We were so lucky to meet fellow daycare lover K.D. Brown this past summer and have been anxiously awaiting her Cribsters Contributor post ever since! K.D. is a working mom by day and a children’s book author by nap time. In addition to her children’s books, Four Lucky Leaves and Hi, God, she writes a funny new mom blog called “Babies, Boobs, and Blowouts: A New Mom’s Journey” and is also a contributor for the Tampa Bay Moms Blog. She lives in Tampa, FL with her husband and 1-year-old daughter and they have another baby on the way. Like her on Facebook or follow her on Twitter!
How to Find the Perfect Daycare Center
Some moms choose to go back to work post-baby. Others, much like the tiny tots they’re raising, find themselves kicking and screaming against the necessity of returning to their jobs for financial reasons. Either way, when a new mom becomes a working mom, the search for the perfect daycare center begins.
Personally, I was fortunate in that I was able to take my daughter to work with me most days until she was crawling. Those days when she wasn’t with me were spent with a good friend whom I trusted completely. But when my infant became a crawler (and my babysitter accepted a full-time job), my bubble popped and I was forced to find daycare.

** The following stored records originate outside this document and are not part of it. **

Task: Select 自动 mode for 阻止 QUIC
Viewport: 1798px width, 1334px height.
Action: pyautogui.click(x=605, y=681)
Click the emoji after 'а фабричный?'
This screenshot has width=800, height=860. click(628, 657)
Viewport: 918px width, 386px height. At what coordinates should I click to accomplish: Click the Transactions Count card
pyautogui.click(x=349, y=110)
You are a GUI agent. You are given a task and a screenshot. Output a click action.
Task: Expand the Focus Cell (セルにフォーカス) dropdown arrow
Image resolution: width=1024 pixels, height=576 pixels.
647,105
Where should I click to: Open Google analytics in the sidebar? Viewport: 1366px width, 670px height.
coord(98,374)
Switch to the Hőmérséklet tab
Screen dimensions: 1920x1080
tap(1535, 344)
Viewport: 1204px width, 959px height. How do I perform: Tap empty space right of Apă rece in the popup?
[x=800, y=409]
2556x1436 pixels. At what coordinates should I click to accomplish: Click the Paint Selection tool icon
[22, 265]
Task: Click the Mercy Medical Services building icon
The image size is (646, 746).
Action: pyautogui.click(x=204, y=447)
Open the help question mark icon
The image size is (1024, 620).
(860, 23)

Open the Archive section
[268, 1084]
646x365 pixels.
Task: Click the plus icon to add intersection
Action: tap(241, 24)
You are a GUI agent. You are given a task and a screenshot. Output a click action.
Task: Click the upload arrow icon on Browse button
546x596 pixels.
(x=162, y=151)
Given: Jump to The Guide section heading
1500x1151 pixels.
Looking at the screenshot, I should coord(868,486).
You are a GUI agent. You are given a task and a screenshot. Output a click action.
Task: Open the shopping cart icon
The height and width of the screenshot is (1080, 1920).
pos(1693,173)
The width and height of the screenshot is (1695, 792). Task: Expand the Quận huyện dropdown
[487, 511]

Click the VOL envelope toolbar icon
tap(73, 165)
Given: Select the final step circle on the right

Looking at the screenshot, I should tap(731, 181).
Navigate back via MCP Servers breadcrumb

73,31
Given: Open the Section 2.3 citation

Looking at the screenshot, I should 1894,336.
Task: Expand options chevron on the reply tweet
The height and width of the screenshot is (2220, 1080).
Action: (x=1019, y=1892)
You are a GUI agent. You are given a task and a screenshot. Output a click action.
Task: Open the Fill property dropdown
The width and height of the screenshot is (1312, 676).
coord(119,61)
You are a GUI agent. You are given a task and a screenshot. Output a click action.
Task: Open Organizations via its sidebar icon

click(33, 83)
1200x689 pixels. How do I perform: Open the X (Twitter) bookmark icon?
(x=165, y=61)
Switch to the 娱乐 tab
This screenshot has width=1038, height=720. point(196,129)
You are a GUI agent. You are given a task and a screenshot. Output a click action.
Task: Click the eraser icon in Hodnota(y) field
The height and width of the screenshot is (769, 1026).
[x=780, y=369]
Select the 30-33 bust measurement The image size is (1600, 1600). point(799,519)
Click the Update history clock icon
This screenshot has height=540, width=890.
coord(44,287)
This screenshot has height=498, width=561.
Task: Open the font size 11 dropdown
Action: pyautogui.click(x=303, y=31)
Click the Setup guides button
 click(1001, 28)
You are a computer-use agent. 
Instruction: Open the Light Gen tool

For a new mom who dreaded the idea of anyone else caring for my baby, this sucked worse than the four straight weeks of breastfeeding growth spurts I endured early on. And that sucked. So, for moms with no daycare experience, how do you know what you need as opposed to what you want in a caregiver? The short answer is: being in love with the place (or at least having a really, really good feeling about it).
I enrolled my daughter at a local childcare center that seemed to be a good place. The staff was friendly and everyone was good with the kids. But I had this tiny little feeling that I just wasn’t totally in love with it. Unfortunately, I had limited time and even fewer options since my little ragamuffin was still shy of her first birthday. So off she went.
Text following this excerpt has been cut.